Douglas A. McIntyre is the co-founder, chief executive officer and editor in chief of 24/7 Wall St. and 24/7 Tempo. He has held these jobs since 2006.

McIntyre has written thousands of articles for 24/7 Wall St. He is an expert on corporate finance, the automotive industry, media companies and international finance. He has edited articles on national demographics, sports, personal income and travel.

His work has been quoted or mentioned in The New York Times, The Wall Street Journal, Los Angeles Times, The Washington Post, NBC News, Time, The New Yorker, HuffPost USA Today, Business Insider, Yahoo, AOL, MarketWatch, The Atlantic, Bloomberg, New York Post, Chicago Tribune, Forbes, The Guardian and many other major publications. McIntyre has been a guest on CNBC, the BBC and television and radio stations across the country.

A magna cum laude graduate of Harvard College, McIntyre also was president of The Harvard Advocate. Founded in 1866, the Advocate is the oldest college publication in the United States.
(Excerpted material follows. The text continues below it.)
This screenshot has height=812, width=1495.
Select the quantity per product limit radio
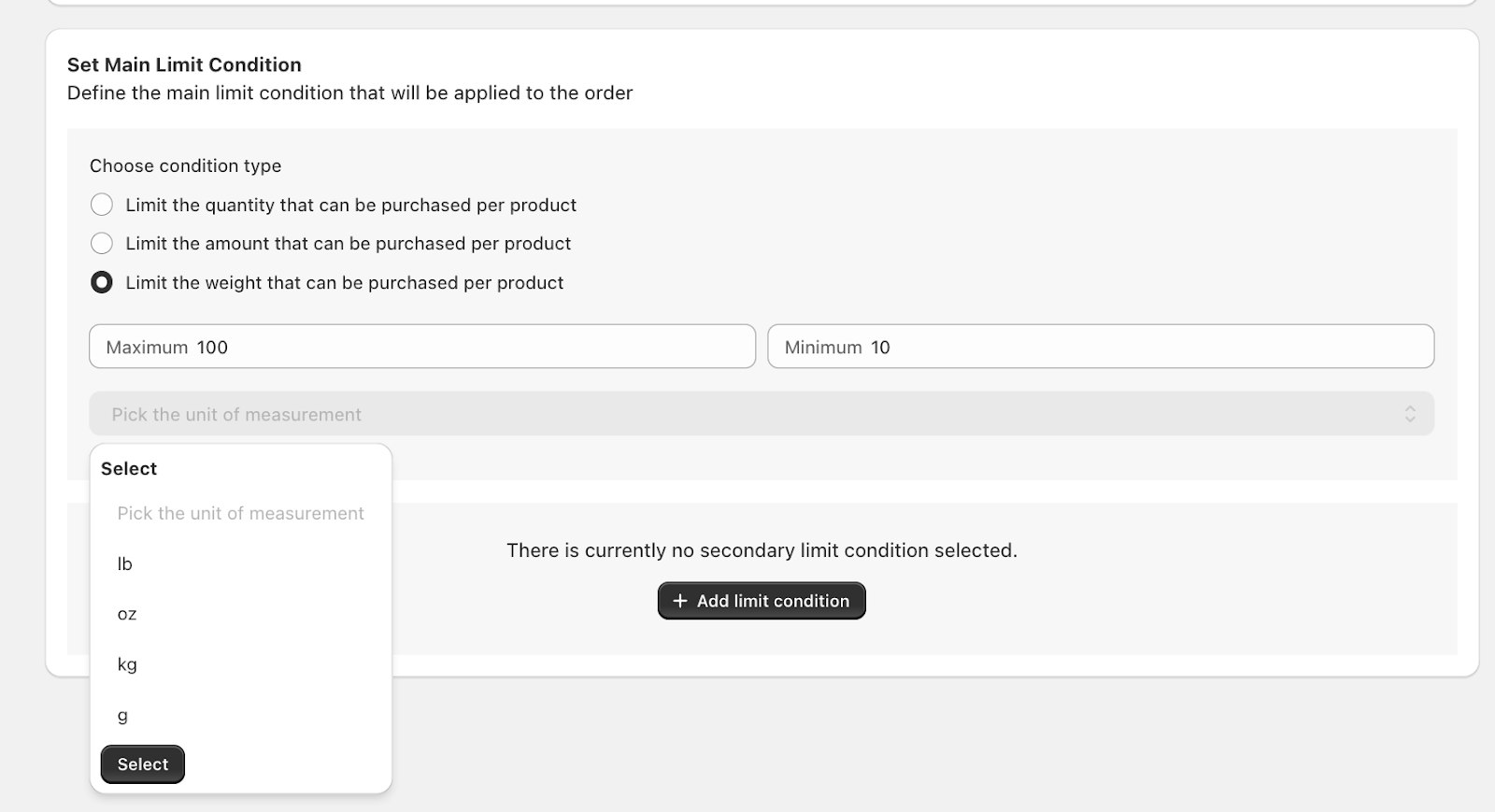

TheStreet.com, Comps.com and Edgar Online are some of the public companies for which McIntyre served on the board of directors. He was a Vicinity Corporation board member when the company was sold to Microsoft in 2002. He served on the audit committees of some of these companies.

McIntyre has been the CEO of FutureSource, a provider of trading terminals and news to commodities and futures traders. He was president of Switchboard, the online phone directory company. He served as chairman and CEO of On2 Technologies, the video compression company that provided video compression software for Adobe’s Flash. Google bought On2 in 2009.